Waterfront Apartments– Investing in Multifamily Development


You are an acquisitions person who oversees new investments in the northeastern region of the United States.  Apartment development has been a hot theme recently, so you have been a first call for several builders lately.  One of your best development partners with significant experience in building class‐A urban residential  properties sends you a new development investment opportunity that you think would be an excellent long‐term hold.  

Unfortunately, the only capital you have to invest has a core and core plus strategy that does not invest in the development projects.  However, the fund will invest in “pre‐sale” acquisitions – meaning the fund will commit, before a property is built, to acquire it at completion before it is leased.  As long as you can underwrite the rents and expenses properly, you can acquire the property at a slight discount to what it would be worth when it is stabilized.  

Property  Summary  

The Project will consist of 282 units in a 4‐story wooden frame building with 193 parking spaces.  The proposed unit mix is 10% studio units (570 SF), 50% one bedroom units (800 SF), and 40% two bedroom units (1200 SF).  Two elevators will service all floors of the property including  the parking garage.  
The community will include a top of the line amenity package including a fitness center with yoga room, a screening room, resident lounge, game room and conference room.  Apartments will have 9’ ceilings, wood floors, stainless steel appliances, wood kitchen cabinets, stone countertops, full size washer/dryer units
and high‐end bathroom fixtures.  Some units will also feature private balconies and walk‐in closets.

GIVEN INFORMATION>
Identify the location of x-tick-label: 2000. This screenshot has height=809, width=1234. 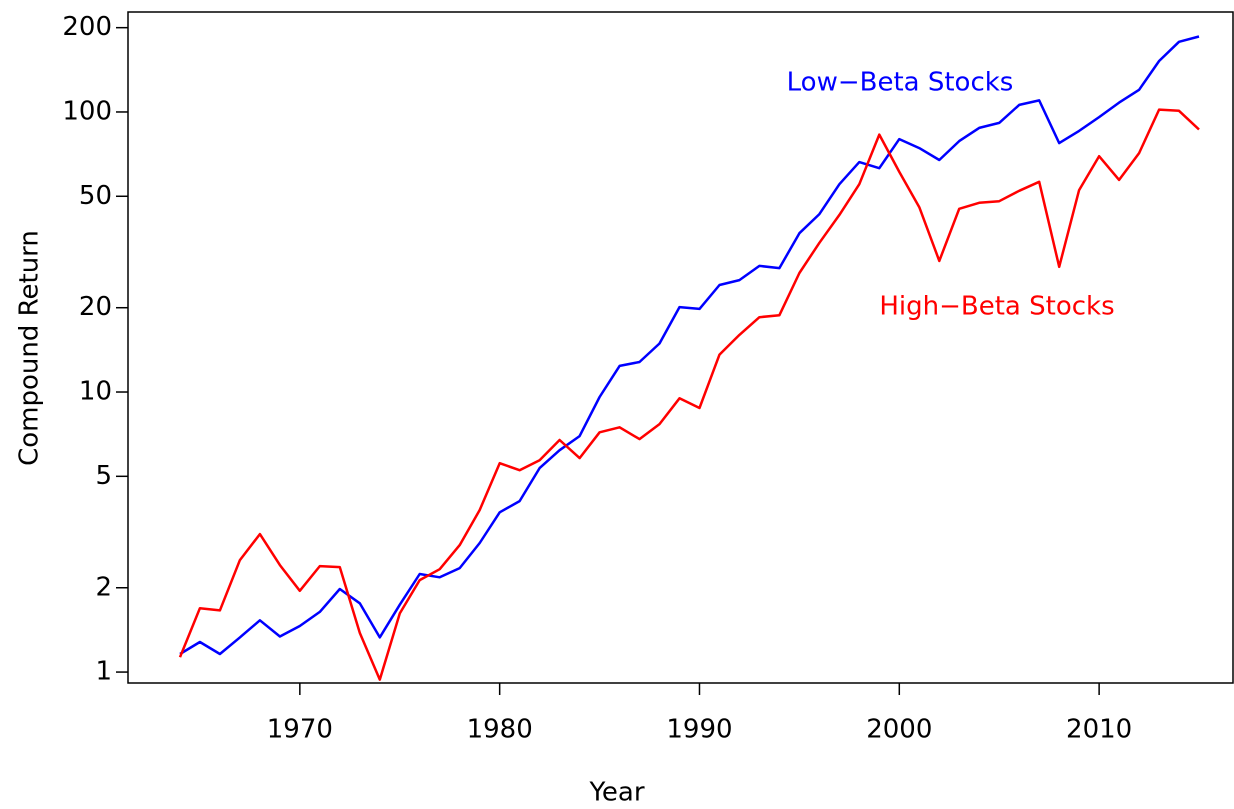
(899, 730).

COMPLETE THE FOLLOWING>
1) Using the Waterfront Apartments case, list every feature the text says all apartments will have.
2) Reproduce everything in the Waterfront Apartments case from "The Project will" down to "and walk‐in closets.".
3) Answer these questions from the Waterfront Apartments case:
(a) How many units will the Project consist of?
(b) What square footage is given for the two bedroom units?
(c) What strategy does the only capital available to invest have?

RESPONSE LIST>
1)
9’ ceilings
wood floors
stainless steel appliances
wood kitchen cabinets
stone countertops
full size washer/dryer units
high‐end bathroom fixtures

2)
The Project will consist of 282 units in a 4‐story wooden frame building with 193 parking spaces.  The proposed unit mix is 10% studio units (570 SF), 50% one bedroom units (800 SF), and 40% two bedroom units (1200 SF).  Two elevators will service all floors of the property including  the parking garage.  
The community will include a top of the line amenity package including a fitness center with yoga room, a screening room, resident lounge, game room and conference room.  Apartments will have 9’ ceilings, wood floors, stainless steel appliances, wood kitchen cabinets, stone countertops, full size washer/dryer units
and high‐end bathroom fixtures.  Some units will also feature private balconies and walk‐in closets.

3)
(a) 282 units
(b) 1200 SF
(c) A core and core plus strategy